#### [TASK DIRECTIONS]
Set out the data below as a numbered list, skipping any blank lines and leaving out the pictures.

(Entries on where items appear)
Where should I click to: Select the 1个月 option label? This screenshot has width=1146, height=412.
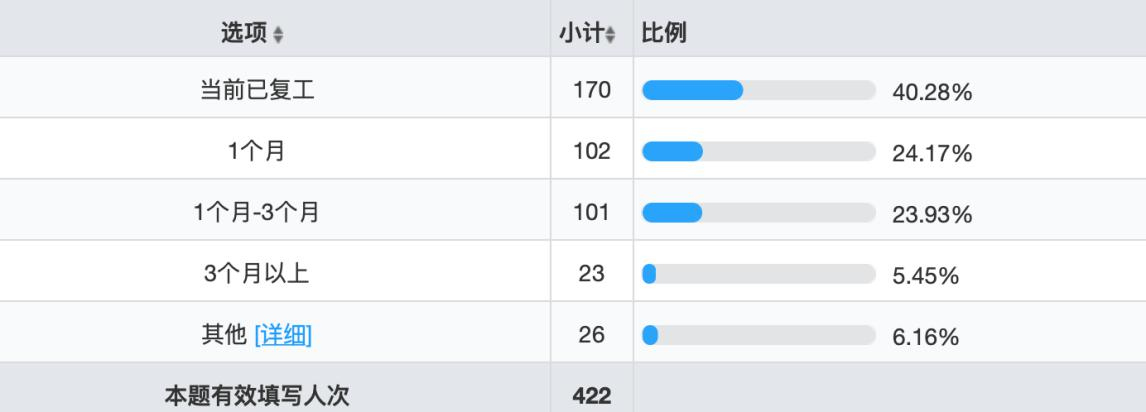(x=258, y=152)
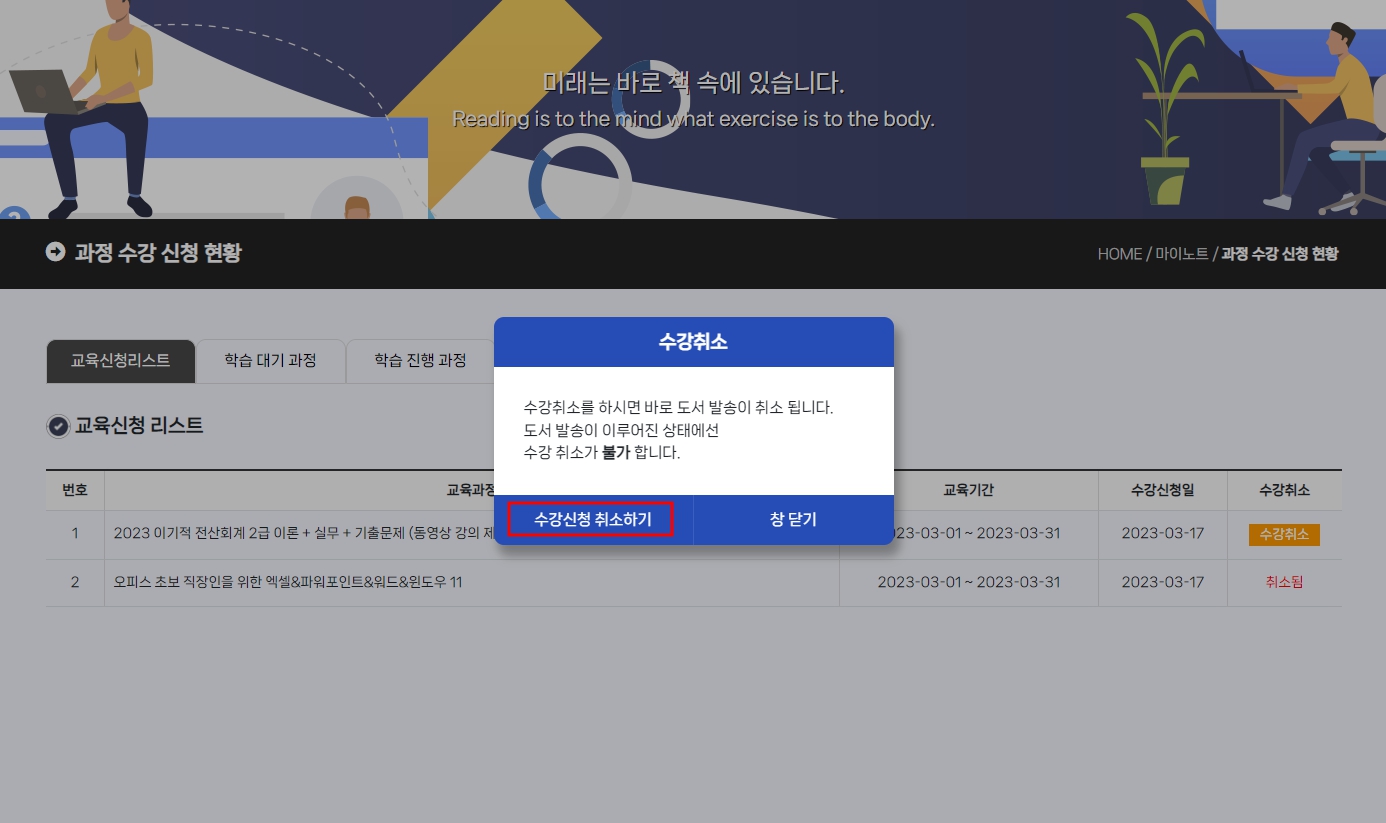The image size is (1386, 823).
Task: Click the check mark icon beside 교육신청 리스트
Action: [58, 426]
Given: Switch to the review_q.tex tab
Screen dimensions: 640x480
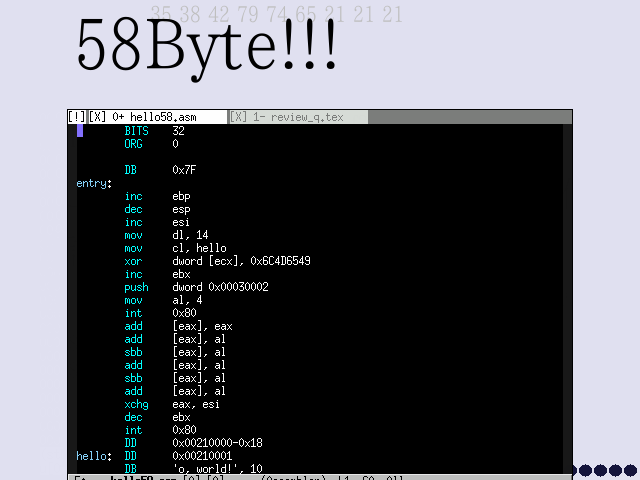Looking at the screenshot, I should point(300,117).
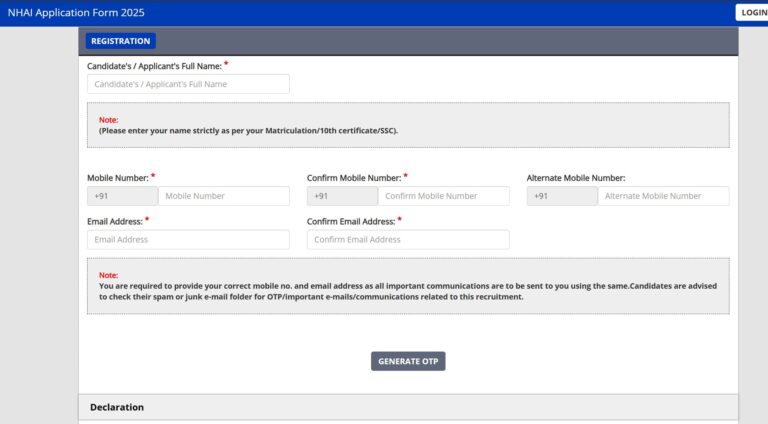This screenshot has height=424, width=768.
Task: Click the Candidate's / Applicant's Full Name label
Action: (154, 66)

#### [RESULT OF THIS TASK]
1. Where should I click to: Select the 1个月 option label? This screenshot has width=1146, height=412.
2. (x=258, y=152)
3. The image size is (1386, 823).
4. Task: Click the check mark icon beside 교육신청 리스트
5. Action: [58, 426]
6. Given: Switch to the review_q.tex tab
7. Screen dimensions: 640x480
8. Looking at the screenshot, I should point(300,117).
9. This screenshot has height=424, width=768.
10. Task: Click the Candidate's / Applicant's Full Name label
11. Action: (154, 66)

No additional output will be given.